EXCERPT PROVIDED:
Default for SAE training: **H1** (post-gate, pre-projection) — analogous to a Transformer's residual stream input.

H1 and H3 are **distinct tensors**: the gate `y * sigmoid(z)` sits between them.

### Circuit extraction (v0.1.x)

For each candidate layer `L`, circuitbench:
1. Runs a clean forward pass and captures the activation at `(L, hook_point)`.
2. Replaces that activation with its sequence mean (mean-ablation) and re-runs the forward.
3. Records `‖clean_output − ablated_output‖₂` as the layer's effect score.

The layer with the largest shift is the one the prompt depends on most.

Step-wise `h_t` patching and target-logit projection are planned for v0.2.

### Architecture


circuitbench architecture

---

## Differentiation (design goals — implementation status)

RECORDED DATA:

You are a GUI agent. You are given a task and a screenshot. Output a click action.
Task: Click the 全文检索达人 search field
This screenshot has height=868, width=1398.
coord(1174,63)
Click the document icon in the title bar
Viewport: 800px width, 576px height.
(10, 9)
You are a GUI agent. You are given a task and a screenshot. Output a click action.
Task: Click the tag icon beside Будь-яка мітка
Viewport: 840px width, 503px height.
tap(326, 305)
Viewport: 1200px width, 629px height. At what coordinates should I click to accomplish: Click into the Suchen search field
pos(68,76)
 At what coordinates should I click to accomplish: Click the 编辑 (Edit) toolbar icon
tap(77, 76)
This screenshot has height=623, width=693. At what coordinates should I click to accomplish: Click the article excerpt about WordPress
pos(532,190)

REQUEST:
Retype the passage from the circuitbench excerpt starting at "The layer with" and ending at "goals — implementation status)". These records come from a different source than the text.

FULL OUTPUT:
The layer with the largest shift is the one the prompt depends on most.

Step-wise `h_t` patching and target-logit projection are planned for v0.2.

### Architecture


circuitbench architecture

---

## Differentiation (design goals — implementation status)